▸ THE TASK: Of all the lines in the entries below, give again exactly those starting at the line containing "Where should I click to: Select" and ending at the line containing "Task: Click the ANZ", both ends included, and no others.

▸ RECORDS TO PROCESS:

####

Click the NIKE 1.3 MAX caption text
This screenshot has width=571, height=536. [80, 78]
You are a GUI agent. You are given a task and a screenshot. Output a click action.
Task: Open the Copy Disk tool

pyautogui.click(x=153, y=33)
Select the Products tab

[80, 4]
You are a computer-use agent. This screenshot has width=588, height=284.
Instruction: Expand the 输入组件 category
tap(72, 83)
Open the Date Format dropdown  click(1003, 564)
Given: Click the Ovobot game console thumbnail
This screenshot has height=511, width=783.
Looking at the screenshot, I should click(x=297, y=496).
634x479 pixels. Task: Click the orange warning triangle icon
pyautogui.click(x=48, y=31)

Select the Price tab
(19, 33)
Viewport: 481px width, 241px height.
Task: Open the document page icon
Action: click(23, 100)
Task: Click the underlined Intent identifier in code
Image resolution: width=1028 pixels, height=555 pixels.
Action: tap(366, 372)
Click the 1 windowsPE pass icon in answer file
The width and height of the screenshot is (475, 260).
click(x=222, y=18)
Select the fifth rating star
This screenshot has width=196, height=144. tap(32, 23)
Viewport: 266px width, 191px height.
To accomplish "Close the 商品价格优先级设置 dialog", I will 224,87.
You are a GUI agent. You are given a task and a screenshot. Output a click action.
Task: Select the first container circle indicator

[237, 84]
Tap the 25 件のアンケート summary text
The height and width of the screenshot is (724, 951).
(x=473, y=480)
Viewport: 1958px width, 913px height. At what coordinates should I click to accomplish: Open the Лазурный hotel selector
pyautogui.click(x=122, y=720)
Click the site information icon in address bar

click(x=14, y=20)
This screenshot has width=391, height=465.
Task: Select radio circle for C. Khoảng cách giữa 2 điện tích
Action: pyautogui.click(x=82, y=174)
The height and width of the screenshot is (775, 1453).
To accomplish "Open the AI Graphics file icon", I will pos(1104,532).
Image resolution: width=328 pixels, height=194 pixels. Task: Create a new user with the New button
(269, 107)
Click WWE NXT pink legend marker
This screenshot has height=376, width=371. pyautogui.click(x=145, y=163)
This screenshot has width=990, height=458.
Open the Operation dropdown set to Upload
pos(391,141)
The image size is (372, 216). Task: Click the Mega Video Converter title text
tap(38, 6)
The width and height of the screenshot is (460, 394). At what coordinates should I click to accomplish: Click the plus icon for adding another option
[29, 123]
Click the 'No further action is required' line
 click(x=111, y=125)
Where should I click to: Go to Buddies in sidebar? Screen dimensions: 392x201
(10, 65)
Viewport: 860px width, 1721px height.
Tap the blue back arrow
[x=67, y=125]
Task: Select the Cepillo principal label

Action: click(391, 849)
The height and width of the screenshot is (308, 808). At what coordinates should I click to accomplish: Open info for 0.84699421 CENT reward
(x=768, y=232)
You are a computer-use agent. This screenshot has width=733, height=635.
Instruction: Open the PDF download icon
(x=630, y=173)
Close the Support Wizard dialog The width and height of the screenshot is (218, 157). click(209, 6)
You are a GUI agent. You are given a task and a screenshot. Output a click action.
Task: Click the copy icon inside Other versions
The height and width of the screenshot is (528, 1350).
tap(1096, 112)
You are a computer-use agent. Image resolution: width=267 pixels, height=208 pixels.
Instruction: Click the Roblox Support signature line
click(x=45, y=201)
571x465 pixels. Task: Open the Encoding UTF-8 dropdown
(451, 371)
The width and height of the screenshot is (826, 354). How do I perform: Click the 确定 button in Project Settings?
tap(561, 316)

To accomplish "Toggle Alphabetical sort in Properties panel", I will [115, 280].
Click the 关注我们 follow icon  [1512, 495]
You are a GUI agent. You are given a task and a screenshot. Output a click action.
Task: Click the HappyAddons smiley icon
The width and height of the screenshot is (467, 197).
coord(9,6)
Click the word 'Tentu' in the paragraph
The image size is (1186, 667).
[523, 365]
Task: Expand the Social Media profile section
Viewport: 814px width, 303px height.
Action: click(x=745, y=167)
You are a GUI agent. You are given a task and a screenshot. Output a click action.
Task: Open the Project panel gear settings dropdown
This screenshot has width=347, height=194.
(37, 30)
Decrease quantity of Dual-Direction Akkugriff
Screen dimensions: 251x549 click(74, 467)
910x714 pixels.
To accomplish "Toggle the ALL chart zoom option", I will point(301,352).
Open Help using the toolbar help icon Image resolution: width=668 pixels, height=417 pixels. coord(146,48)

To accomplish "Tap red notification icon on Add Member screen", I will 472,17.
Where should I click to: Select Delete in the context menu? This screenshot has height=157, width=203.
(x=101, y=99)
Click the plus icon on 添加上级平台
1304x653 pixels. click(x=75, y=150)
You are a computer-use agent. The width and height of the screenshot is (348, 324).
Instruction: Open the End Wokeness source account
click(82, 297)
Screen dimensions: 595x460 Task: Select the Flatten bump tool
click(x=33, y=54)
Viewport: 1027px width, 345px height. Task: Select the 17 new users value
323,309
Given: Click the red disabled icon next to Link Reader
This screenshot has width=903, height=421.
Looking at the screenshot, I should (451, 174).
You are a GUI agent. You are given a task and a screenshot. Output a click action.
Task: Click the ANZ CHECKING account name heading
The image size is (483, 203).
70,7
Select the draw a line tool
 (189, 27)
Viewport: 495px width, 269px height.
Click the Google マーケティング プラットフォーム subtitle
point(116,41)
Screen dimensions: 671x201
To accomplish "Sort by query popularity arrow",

####

▸ OUTPUT OF THE TASK:
Where should I click to: Select Delete in the context menu? This screenshot has height=157, width=203.
(x=101, y=99)
Click the plus icon on 添加上级平台
1304x653 pixels. click(x=75, y=150)
You are a computer-use agent. The width and height of the screenshot is (348, 324).
Instruction: Open the End Wokeness source account
click(82, 297)
Screen dimensions: 595x460 Task: Select the Flatten bump tool
click(x=33, y=54)
Viewport: 1027px width, 345px height. Task: Select the 17 new users value
323,309
Given: Click the red disabled icon next to Link Reader
This screenshot has width=903, height=421.
Looking at the screenshot, I should (451, 174).
You are a GUI agent. You are given a task and a screenshot. Output a click action.
Task: Click the ANZ CHECKING account name heading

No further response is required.